Even Conservative Pollsters Find Growing Support for Gay Rights

When pollsters ask the “millennials” (the generation between the ages of 18 and 29) about societal changes like the acceptance of homosexuality in society, the results are clear—they support gay and lesbian rights by a huge margin.

A Pew Research poll published last February, for instance, revealed 63 percent of millennials said that homosexuality should be accepted by society. Only 35 percent of those over 65 thought this was a good idea. Conservative Christians, however, are often suspicious of polls done by non-partisan groups like Pew, so they have their own polling outfits to do their own research on these hot-button questions. What can conservatives do, then, when their own polling shows that, to the next generation, being gay is as normal as being blue-eyed or left-handed?

A new Lifeway Research poll found just what Pew found: that by a big margin, millennials are very accepting of gays and lesbians.
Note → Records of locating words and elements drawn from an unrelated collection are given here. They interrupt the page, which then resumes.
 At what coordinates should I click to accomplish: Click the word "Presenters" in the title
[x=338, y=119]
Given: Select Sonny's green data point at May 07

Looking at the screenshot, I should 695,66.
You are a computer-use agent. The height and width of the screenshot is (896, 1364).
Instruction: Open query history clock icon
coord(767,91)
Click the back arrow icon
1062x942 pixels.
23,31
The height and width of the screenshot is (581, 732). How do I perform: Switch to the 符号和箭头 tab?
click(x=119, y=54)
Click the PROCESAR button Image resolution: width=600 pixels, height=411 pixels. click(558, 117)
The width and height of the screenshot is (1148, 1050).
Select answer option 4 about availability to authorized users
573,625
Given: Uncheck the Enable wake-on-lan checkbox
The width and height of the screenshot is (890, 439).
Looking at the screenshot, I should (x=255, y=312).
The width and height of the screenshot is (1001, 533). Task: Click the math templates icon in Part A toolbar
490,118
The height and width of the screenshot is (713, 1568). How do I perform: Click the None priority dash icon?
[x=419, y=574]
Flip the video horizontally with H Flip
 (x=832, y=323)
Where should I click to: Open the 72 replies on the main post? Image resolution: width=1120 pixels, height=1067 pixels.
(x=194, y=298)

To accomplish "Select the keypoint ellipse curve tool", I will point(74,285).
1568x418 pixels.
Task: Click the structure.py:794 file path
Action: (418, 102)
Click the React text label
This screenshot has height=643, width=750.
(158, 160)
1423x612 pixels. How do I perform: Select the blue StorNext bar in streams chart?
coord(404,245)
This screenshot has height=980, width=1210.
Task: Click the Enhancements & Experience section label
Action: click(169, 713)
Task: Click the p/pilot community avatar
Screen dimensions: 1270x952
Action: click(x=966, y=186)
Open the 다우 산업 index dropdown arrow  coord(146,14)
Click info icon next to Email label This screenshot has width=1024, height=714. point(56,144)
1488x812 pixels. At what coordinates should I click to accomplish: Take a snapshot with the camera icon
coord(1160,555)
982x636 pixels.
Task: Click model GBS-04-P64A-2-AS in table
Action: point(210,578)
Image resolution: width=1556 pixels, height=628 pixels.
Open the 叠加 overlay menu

On the question of marriage equality for gays and lesbians, 61 percent of millennials said they saw nothing wrong with it. Drilling down into the numbers reveals the same sort of divides among millennials as other groups. Men, blacks, and those living in the traditionally conservative South are less accepting of gays and lesbians; but even there, the numbers are encouraging.

Fifty-five percent of men said they strongly or somewhat agree that there’s nothing wrong with same-sex marriage, while 47 percent of blacks said the same thing, and a majority of southern millennials, 56 percent, agreed. In fact, out of all of the subcategories, it’s only in the black community where the majority of people were strongly, or somewhat, against marriage equality. Those in strongest support were millennial women (68 percent in favor) and Hispanics (66 percent in favor).

Broken out by religious belief, the numbers again echo mainstream polls. More religiously conservative millennials are dead set against same-sex marriage with 69 percent strongly or somewhat opposed to it. Those who are not religious or never attend church are in strong support—85 percent and 74 percent respectively.

Given these numbers, what are anti-gay Christians to do? Apparently, they must yell louder about how “sinful” homosexuality really is.

“If it is to find relevance with millennials, the church must be willing to deal directly with the issue of same-sex attraction and relationships,” said Thom Rainer, president of LifeWay Christian Resources. “The church must voice a clear, biblical ethic of sexuality.”

But, when millennials see their gay and lesbian friends living their lives—lives that are moral, upright, productive, and joyful— it’s pretty hard to square that reality with what the conservative preachers teach about homosexuality. They don’t see their friends living it up in the bars or sleeping around with anything that moves or trying to seduce children. Instead, they see hardworking citizens, doing what they can to make the world a better place and fighting for the right to have their commitment to another human being recognized by the government that runs the country that they love.

Millennials are not stupid. They see the reality of gay and lesbian lives every day, and it does not reflect what the conservative anti-gay churches are teaching about “biblical” ethics of sexuality. When put side-by-side, as even Lifeway’s numbers show, millennials can clearly see who is living ethically and who is bearing false witness.